DEATH TRAP. Meanwhile, Tsongas revels in criticism from the party Establishment. "Democrats have always been antibusiness, class-warfarish, and protectionist. That's an economic death trap," he says. The Tsongas solution: tax cuts and investment incentives for business. But the middle class would get a jolt: higher gasoline taxes, no cut in income taxes, and no special breaks targeted to kids. And he would promote energy independence by encouraging the development of nuclear power, an idea that outrages many environmentalists.
Tsongas also gives organized labor fits. His educational program--merit pay for teachers, school vouchers, national standards for testing and curriculums--is about as welcome at the American Federation of Teachers as fingernails dragged across a blackboard. And he's no hero to the AFL-CIO. "He has no support, none whatsoever," says Jack Sheinkman, president of the Amalgamated Clothing & Textile Workers Union. "He doesn't represent the viewpoint of most Americans."
That's not all that irks unionists. Tsongas opposes labor's top legislative goal--a bill that would outlaw the hiring ofpermanent replacements for striking workers. And he supports a free-trade pact with Mexico, also anathema to the AFL-CIO.
And tax fairness? That's for second terms, says Tsongas. His top priority is creating jobs by granting business its wish list. Of course, business would have to swallow some things it doesn't want, including mandatory health-insurance coverage for all workers.

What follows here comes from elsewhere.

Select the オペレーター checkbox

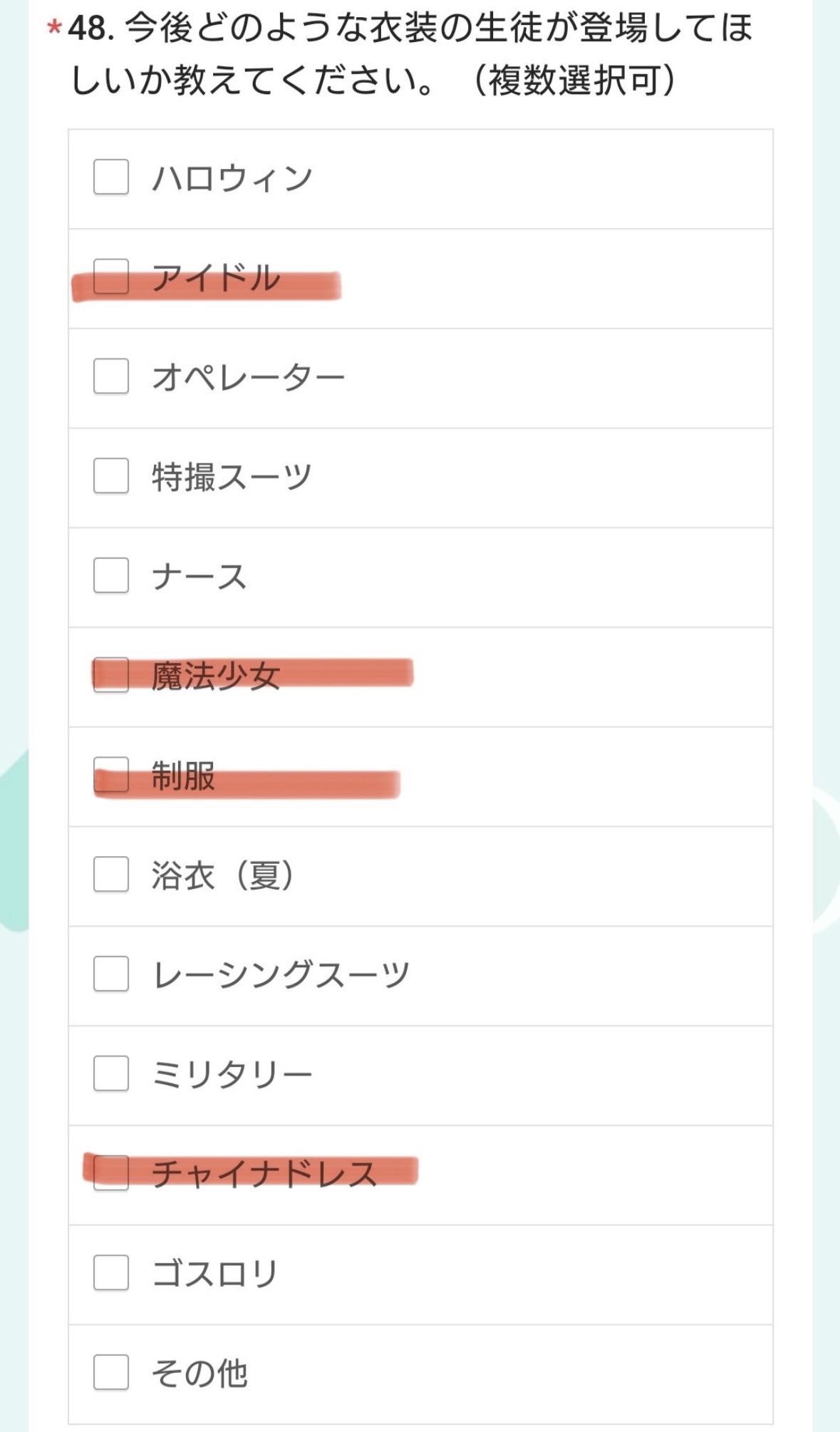[x=111, y=376]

Tsonganomics is built around an industrial policy designed to revive U. S. manufacturing by encouraging the growth of sectors such as high-tech electronics. "There will continue to be industrial obituaries," he told BUSINESS WEEK. "The problem is, we aren't focused on industrial birth notices. We must get away from a sunset mentality, a mentality in which you think you are in decline, you see what's left, and try to save it."
FAST ENOUGH? For all of his attention to the needs of business, Tsongas admits that before Tuesday's eight-point vic-tory over Arkansas Governor Bill Clinton, he wasn't exactly being flooded with business support. But he's hopeful. "Once they begin to say, 'Gee, this guy has a chance,' the chemistry changes. The question is, does it change fast enough to keep us alive?"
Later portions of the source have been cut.